> **Document excerpt**
* * * * * * *

New Pension Schedule Adopted

JULY 1999 - Cellucci Proves His Case - Following
a string of strong criticism from legislative leaders, the state
treasurer, and this Association, Governor Paul Cellucci released
information supporting his plan to revamp the state and teachers'
pension funding schedule.

Members
will recall that in the May edition of the Voice, the Association
joined House Ways and Means Chairman Paul Haley and Treasurer Shannon
O'Brien in taking the governor to task for his unilateral move to
revalue the Commonwealth's pension funding schedule. The schedule,
through the use of various actuarial assumptions, sets the financial
goals and annual appropriations for the State and Teachers' retirement
systems for the next eighteen years.

By
early May, Cellucci and his top fiscal lieutenants had successfully
made their case justifying the revaluation which reduced the scheduled
state pension appropriation for FY 2000 by $47 million. The scheduled
amount, as determined by the plan revised in 1998, was set to be
roughly $957,000,000. Under the new schedule, the appropriated amount
is $910,024,000.

* * * * * * *

> **Listed entries**
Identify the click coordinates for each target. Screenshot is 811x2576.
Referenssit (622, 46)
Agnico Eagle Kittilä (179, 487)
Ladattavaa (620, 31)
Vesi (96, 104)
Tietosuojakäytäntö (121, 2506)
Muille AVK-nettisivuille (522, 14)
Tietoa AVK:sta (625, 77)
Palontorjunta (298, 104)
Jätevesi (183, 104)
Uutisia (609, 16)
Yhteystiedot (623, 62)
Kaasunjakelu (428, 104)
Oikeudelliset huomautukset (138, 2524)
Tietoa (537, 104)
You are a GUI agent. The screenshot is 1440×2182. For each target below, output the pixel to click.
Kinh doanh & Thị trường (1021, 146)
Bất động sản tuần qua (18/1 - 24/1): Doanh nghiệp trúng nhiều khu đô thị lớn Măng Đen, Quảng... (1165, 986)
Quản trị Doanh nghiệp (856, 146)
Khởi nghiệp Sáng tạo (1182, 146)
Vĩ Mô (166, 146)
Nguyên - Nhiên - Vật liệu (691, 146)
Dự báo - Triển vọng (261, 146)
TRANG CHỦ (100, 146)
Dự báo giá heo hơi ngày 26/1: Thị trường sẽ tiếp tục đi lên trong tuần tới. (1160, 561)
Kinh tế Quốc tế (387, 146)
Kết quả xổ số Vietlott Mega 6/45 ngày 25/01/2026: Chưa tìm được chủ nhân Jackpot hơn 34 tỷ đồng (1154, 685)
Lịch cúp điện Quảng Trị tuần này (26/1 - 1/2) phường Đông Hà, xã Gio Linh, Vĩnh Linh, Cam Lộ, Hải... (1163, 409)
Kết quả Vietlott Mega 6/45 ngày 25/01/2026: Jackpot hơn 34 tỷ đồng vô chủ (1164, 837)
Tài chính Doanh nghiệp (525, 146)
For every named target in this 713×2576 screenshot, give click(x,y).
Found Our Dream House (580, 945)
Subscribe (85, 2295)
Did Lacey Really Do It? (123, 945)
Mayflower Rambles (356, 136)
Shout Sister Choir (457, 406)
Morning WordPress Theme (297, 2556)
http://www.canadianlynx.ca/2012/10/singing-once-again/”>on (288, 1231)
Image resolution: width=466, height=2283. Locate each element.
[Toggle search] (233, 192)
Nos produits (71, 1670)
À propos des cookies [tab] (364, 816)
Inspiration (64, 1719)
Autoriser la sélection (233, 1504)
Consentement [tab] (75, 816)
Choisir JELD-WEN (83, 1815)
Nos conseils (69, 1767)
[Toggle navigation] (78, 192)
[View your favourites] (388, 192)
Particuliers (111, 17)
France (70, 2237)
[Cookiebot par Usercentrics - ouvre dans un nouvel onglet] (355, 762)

* * * * * * *

> **What is being asked**
Reproduce the article above about the new pension schedule word for word, from its headline to its last sentence.

> **Result**
New Pension Schedule Adopted

JULY 1999 - Cellucci Proves His Case - Following
a string of strong criticism from legislative leaders, the state
treasurer, and this Association, Governor Paul Cellucci released
information supporting his plan to revamp the state and teachers'
pension funding schedule.

Members
will recall that in the May edition of the Voice, the Association
joined House Ways and Means Chairman Paul Haley and Treasurer Shannon
O'Brien in taking the governor to task for his unilateral move to
revalue the Commonwealth's pension funding schedule. The schedule,
through the use of various actuarial assumptions, sets the financial
goals and annual appropriations for the State and Teachers' retirement
systems for the next eighteen years.

By
early May, Cellucci and his top fiscal lieutenants had successfully
made their case justifying the revaluation which reduced the scheduled
state pension appropriation for FY 2000 by $47 million. The scheduled
amount, as determined by the plan revised in 1998, was set to be
roughly $957,000,000. Under the new schedule, the appropriated amount
is $910,024,000.